I have a large data.frame that looks like this. I want to group by data.frame based on tissue and for each tissue to create a list
library(tidyverse)
df <- tibble(tissue=c("A","A","B","B"), genes=c('CD79B','CD79A','CD19','CD180'))
df
#> # A tibble: 4 × 2
#> tissue genes
#> <chr> <chr>
#> 1 A CD79B
#> 2 A CD79A
#> 3 B CD19
#> 4 B CD180
Created on 2022-10-21 with reprex v2.0.2
I want my data to look like this
#> # A tibble: 2 × 1
#> tissue genes
#> <chr> <chr>
#> 1 A CD79B
#> 2 A CD79A
#>
#> [[2]]
#> # A tibble: 2 × 1
#> tissue genes
#> <chr> <chr>
#> 1 B CD19
#> 2 B CD180
What have I tried so far?
I have used group_map
but I am missing the tissue column!
library(tidyverse)
df <- tibble(tissue=c("A","A","B","B"), genes=c('CD79B','CD79A','CD19','CD180'))
df1 <- df |>
group_by(tissue) |>
group_map(~.)
df1
#> [[1]]
#> # A tibble: 2 × 1
#> genes
#> <chr>
#> 1 CD79B
#> 2 CD79A
#>
#> [[2]]
#> # A tibble: 2 × 1
#> genes
#> <chr>
#> 1 CD19
#> 2 CD180
Created on 2022-10-21 with reprex v2.0.2
Any help or guidance are appreciated
CodePudding user response:
Are you looking for split()
? The function splits your dataframe into a list based on a variable.
library(tidyverse)
# splits the dataframe by 'tissue'
df <- split(df, df$tissue)
Let me know if that works for you!
CodePudding user response:
Here are 3 ways to achieve the same result.
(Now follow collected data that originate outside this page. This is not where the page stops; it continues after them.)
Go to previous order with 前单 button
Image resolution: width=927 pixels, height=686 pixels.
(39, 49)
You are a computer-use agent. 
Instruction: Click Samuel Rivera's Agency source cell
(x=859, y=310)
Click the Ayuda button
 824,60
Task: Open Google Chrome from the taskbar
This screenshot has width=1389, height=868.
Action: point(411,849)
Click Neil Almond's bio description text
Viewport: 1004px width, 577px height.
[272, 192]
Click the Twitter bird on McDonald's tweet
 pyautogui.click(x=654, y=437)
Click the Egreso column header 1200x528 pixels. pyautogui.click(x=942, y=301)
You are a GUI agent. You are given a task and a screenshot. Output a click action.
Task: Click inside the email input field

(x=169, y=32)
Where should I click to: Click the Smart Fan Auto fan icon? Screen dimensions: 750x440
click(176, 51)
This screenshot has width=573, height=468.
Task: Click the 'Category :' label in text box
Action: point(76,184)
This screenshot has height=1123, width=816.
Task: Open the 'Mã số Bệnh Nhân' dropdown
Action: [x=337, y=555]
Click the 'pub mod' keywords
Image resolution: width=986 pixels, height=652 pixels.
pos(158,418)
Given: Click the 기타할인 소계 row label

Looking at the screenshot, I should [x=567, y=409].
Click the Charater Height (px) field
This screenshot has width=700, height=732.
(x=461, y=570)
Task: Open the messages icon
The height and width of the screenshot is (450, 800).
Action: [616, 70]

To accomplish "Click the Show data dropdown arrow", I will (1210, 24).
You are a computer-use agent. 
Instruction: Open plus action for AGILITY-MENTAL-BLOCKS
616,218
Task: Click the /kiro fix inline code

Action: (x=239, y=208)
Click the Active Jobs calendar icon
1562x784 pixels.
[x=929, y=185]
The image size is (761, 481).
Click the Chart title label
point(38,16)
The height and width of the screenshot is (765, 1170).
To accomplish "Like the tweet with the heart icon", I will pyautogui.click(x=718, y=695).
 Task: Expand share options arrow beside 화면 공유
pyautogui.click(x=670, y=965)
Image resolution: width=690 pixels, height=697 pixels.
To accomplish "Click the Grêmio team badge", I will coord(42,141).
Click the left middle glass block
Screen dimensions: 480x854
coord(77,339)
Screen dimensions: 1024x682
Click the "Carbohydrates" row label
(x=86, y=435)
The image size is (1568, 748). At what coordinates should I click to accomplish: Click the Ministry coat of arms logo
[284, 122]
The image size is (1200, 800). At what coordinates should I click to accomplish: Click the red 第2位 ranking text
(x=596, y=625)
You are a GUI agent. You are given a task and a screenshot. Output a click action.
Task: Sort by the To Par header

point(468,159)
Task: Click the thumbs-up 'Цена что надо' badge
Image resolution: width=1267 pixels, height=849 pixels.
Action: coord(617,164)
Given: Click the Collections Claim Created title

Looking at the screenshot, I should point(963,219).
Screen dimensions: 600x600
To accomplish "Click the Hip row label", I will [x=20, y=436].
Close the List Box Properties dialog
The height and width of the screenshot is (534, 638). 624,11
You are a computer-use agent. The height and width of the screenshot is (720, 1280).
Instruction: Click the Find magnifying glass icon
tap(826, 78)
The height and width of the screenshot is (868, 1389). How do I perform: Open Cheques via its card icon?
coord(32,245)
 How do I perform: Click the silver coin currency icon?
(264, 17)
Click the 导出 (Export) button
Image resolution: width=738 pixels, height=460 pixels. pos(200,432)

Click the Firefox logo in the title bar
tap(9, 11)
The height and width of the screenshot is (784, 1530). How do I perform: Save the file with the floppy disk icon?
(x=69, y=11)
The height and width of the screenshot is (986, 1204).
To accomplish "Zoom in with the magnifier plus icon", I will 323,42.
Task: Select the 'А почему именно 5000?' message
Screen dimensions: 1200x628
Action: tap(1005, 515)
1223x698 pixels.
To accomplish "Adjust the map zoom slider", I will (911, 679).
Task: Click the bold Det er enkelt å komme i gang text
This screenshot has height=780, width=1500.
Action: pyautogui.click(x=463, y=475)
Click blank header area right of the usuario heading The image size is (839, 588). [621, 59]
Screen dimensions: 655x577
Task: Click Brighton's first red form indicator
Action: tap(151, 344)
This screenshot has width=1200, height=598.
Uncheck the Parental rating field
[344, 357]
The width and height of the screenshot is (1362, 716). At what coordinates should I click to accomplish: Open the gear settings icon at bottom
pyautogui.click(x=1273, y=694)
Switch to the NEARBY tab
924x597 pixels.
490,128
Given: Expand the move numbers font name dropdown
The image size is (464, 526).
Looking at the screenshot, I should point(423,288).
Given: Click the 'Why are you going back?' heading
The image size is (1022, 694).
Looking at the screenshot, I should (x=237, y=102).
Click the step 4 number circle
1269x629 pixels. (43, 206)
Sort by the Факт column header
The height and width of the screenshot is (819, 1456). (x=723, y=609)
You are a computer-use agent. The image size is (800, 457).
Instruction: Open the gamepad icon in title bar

Posting this answer since you are asking about a base R native pipe solution:
library(tidyverse)
df <- tibble(tissue=c("A","A","B","B"), genes=c('CD79B','CD79A','CD19','CD180'))
# base R, no pipe
split(df, df$tissue)
#> $A
#> # A tibble: 2 × 2
#> tissue genes
#> <chr> <chr>
#> 1 A CD79B
#> 2 A CD79A
#>
#> $B
#> # A tibble: 2 × 2
#> tissue genes
#> <chr> <chr>
#> 1 B CD19
#> 2 B CD180
# base R with pipe
df |> {\(.) split(., .$tissue)}()
# or
df |> (\(.) split(., .$tissue))()
#> $A
#> # A tibble: 2 × 2
#> tissue genes
#> <chr> <chr>
#> 1 A CD79B
#> 2 A CD79A
#>
#> $B
#> # A tibble: 2 × 2
#> tissue genes
#> <chr> <chr>
#> 1 B CD19
#> 2 B CD180
# dplyr
df %>%
group_split(tissue)
#> <list_of<
#> tbl_df<
#> tissue: character
#> genes : character
#> >
#> >[2]>
#> [[1]]
#> # A tibble: 2 × 2
#> tissue genes
#> <chr> <chr>
#> 1 A CD79B
#> 2 A CD79A
#>
#> [[2]]
#> # A tibble: 2 × 2
#> tissue genes
#> <chr> <chr>
#> 1 B CD19
#> 2 B CD180